====== Input material
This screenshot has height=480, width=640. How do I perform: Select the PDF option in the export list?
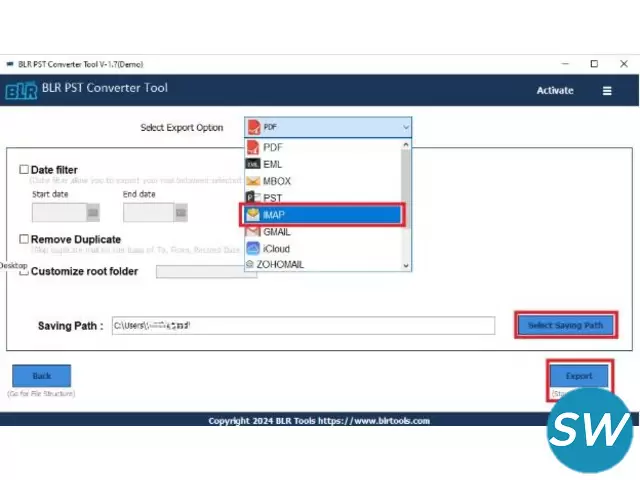point(273,147)
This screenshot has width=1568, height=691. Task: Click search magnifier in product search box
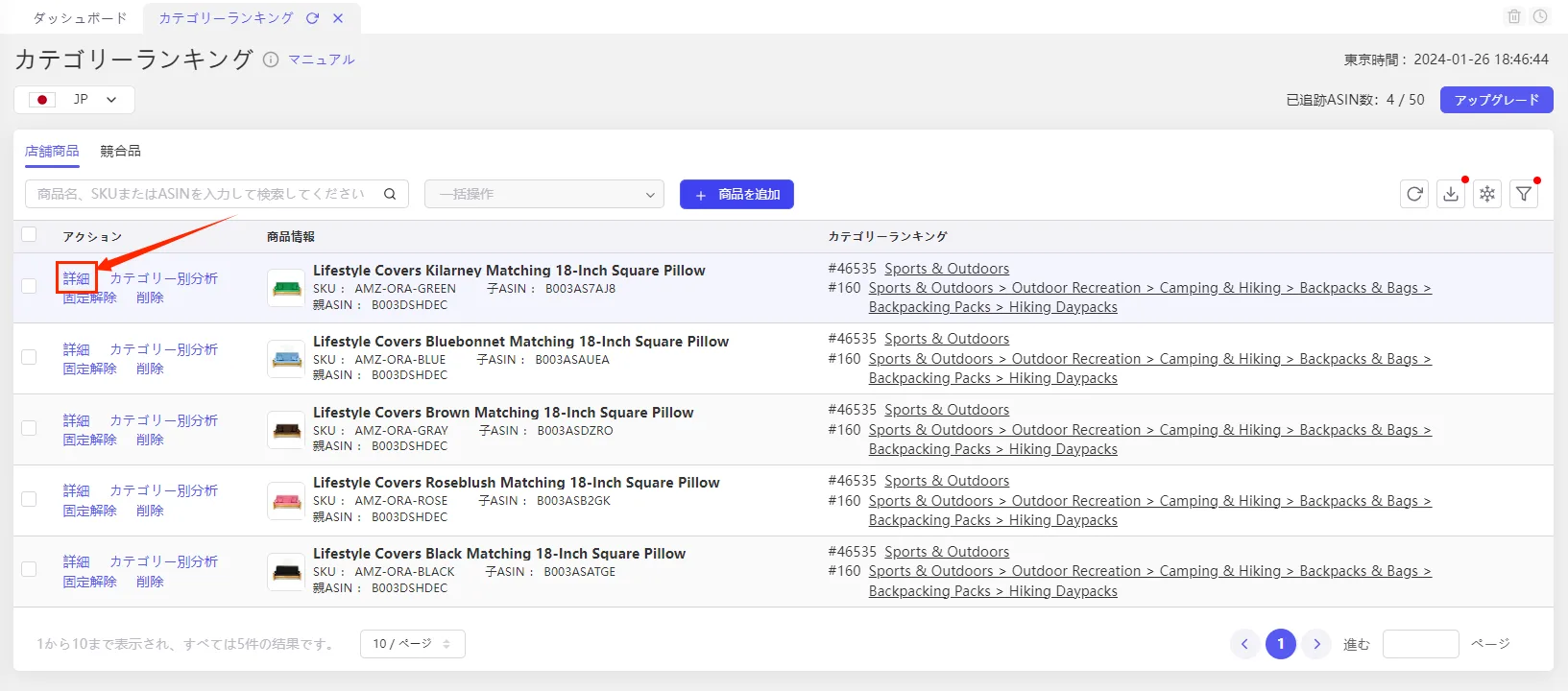point(390,194)
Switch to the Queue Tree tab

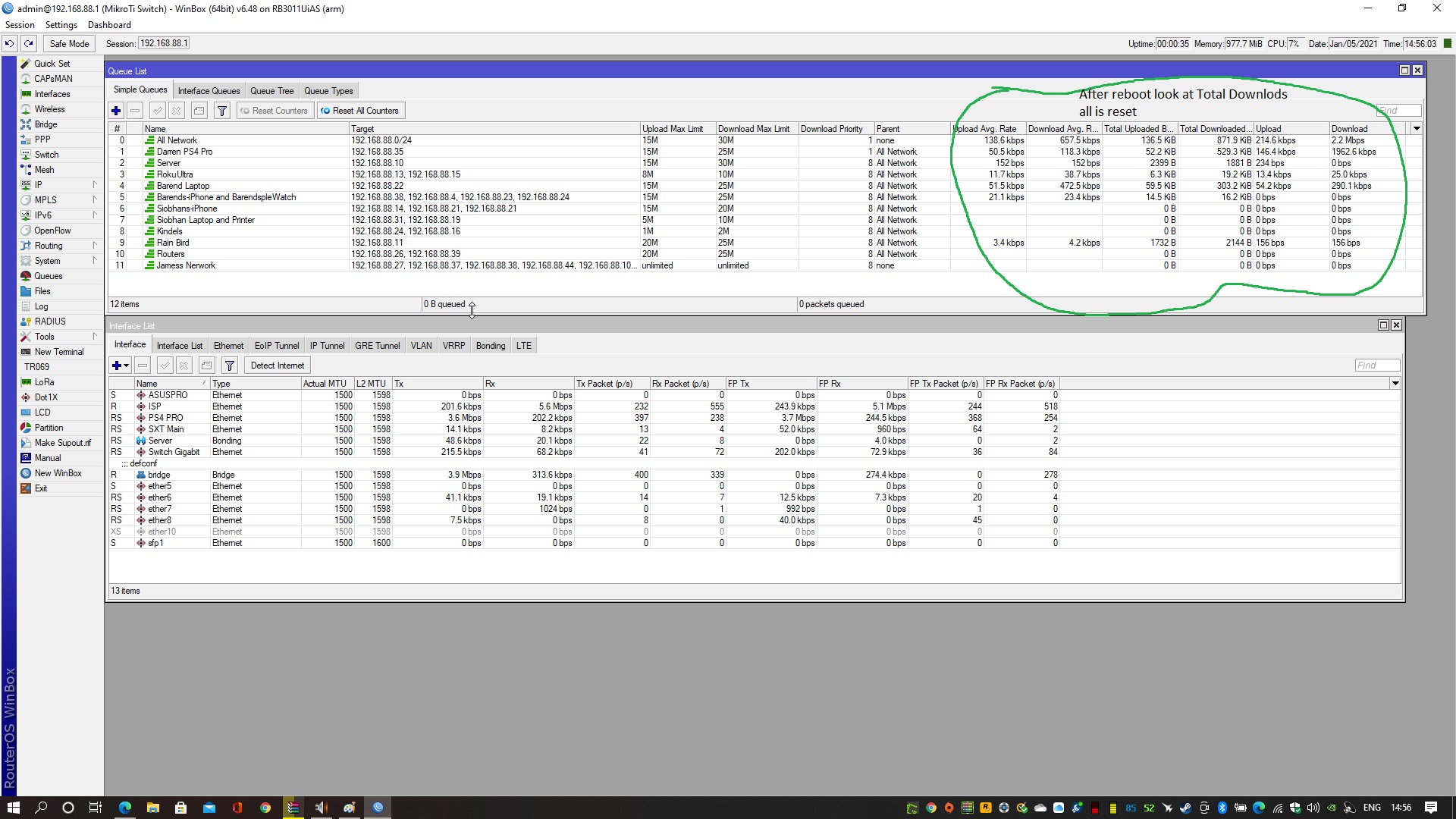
============
Leave the pictures behind and transcribe every record above exactly.

This screenshot has height=480, width=640. How do I perform: Select the PDF option in the export list?
point(273,147)
This screenshot has width=1568, height=691. Task: Click search magnifier in product search box
point(390,194)
Switch to the Queue Tree tab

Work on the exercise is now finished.